Other portions of the bill require each radar system to be tested for accuracy at least once a year. There’s also a requirement that each local municipality approve the use of radar.
If the current bill is signed into law, police using radar to monitor car speeds can only issues warnings, not fines, to drivers during the first 90 days after the bill takes effect.
Why hasn’t the bill made it through the PA House Previously?
Some lawmakers fear that local police will use radar to write more tickets, to earn more money for their municipalities.
Spring Township Police Chief Michael Danneker says the goal is not to make money, but instead keep the roads safe.
“There’s so much more than just this money-making thing that people get caught up on. I don’t have any problems with some sort of oversight to make sure municipalities wouldn’t take advantage of it. But, we have to handle calls too… so it’s not like I’m gonna come int and work a 10-hour shift, and just write tickets all day for speeding,” Chief Danneker said.
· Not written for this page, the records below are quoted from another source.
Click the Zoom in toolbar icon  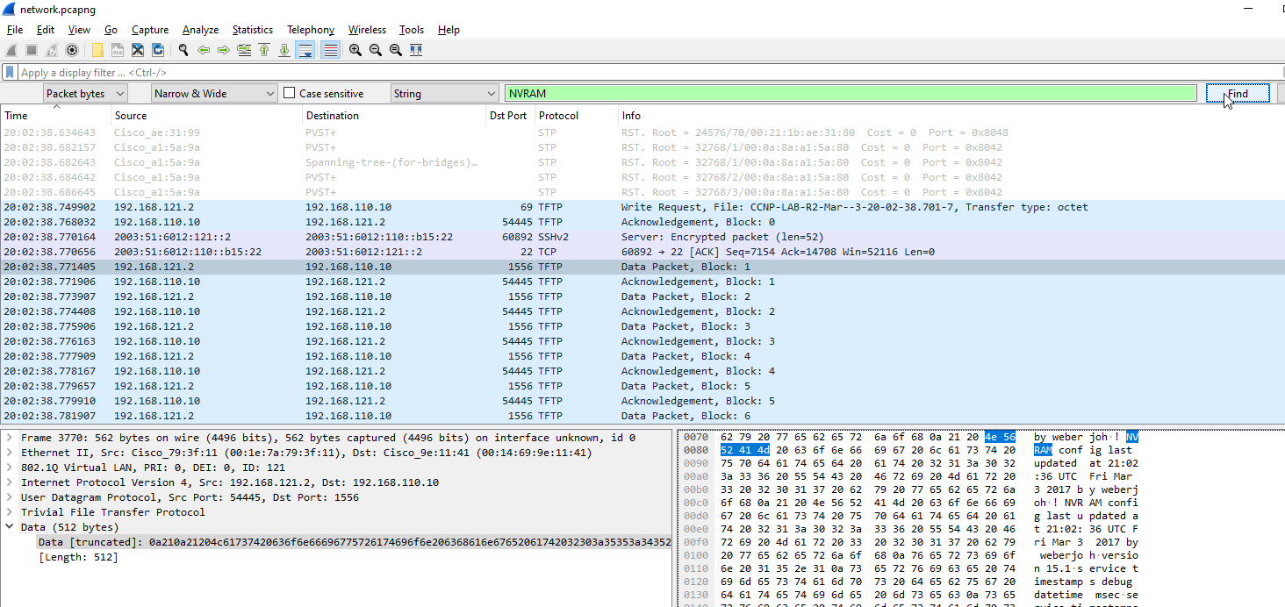(x=355, y=50)
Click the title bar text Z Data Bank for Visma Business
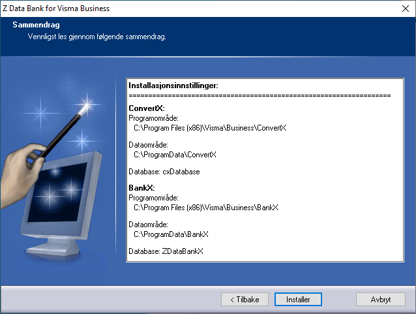The image size is (416, 314). (57, 8)
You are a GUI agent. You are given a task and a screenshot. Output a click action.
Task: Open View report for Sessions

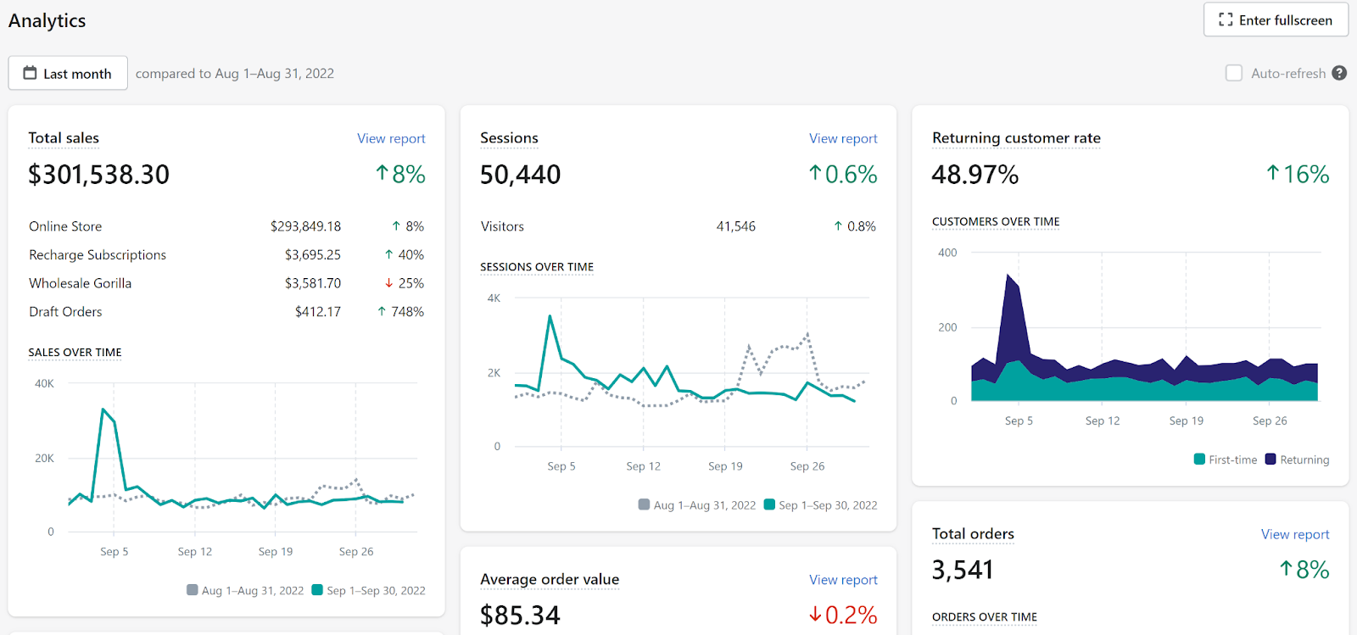pos(843,138)
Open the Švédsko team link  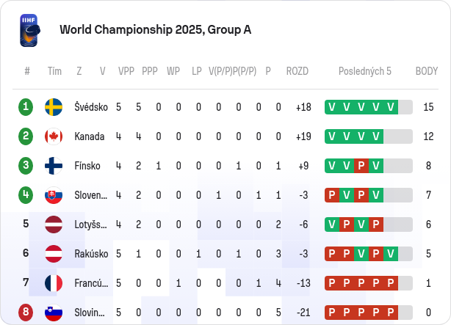[91, 107]
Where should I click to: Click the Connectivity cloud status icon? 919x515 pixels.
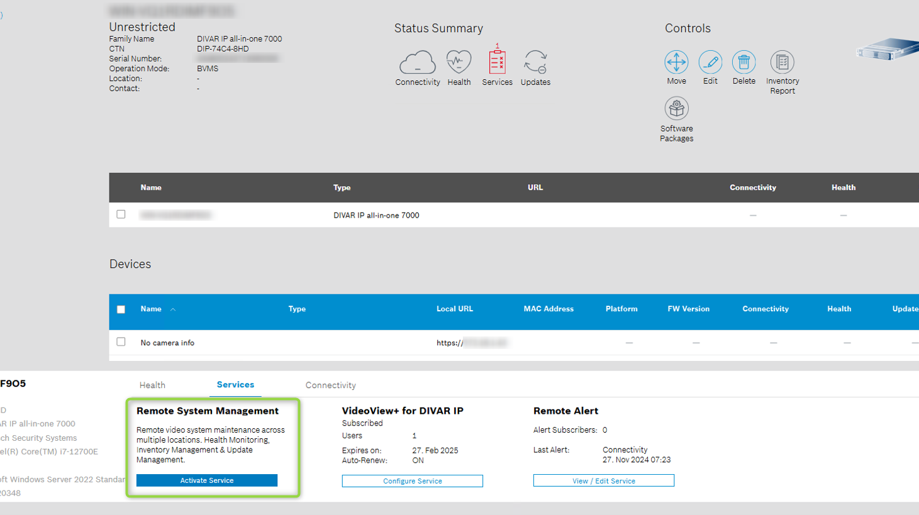(417, 63)
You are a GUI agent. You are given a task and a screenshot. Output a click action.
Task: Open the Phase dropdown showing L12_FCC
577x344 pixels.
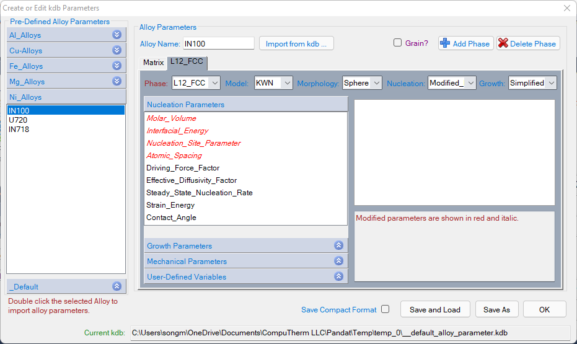(x=196, y=83)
SB 607 allows PA municipalities to keep up to 20% of their total budget from tickets issued with a radar system.
This means a large municipality like State College Borough can keep roughly $9 million in revenue generated from speeding tickets alone, if they could ever attain such a figure (previous number is based on the borough’s 2019 proposed budget).
In smaller municipalities with police forces, such as Spring Township (Centre Co.), the maximum the township could keep from their speeding ticket revenue sits around $500,000 (based on the township’s general fund budget).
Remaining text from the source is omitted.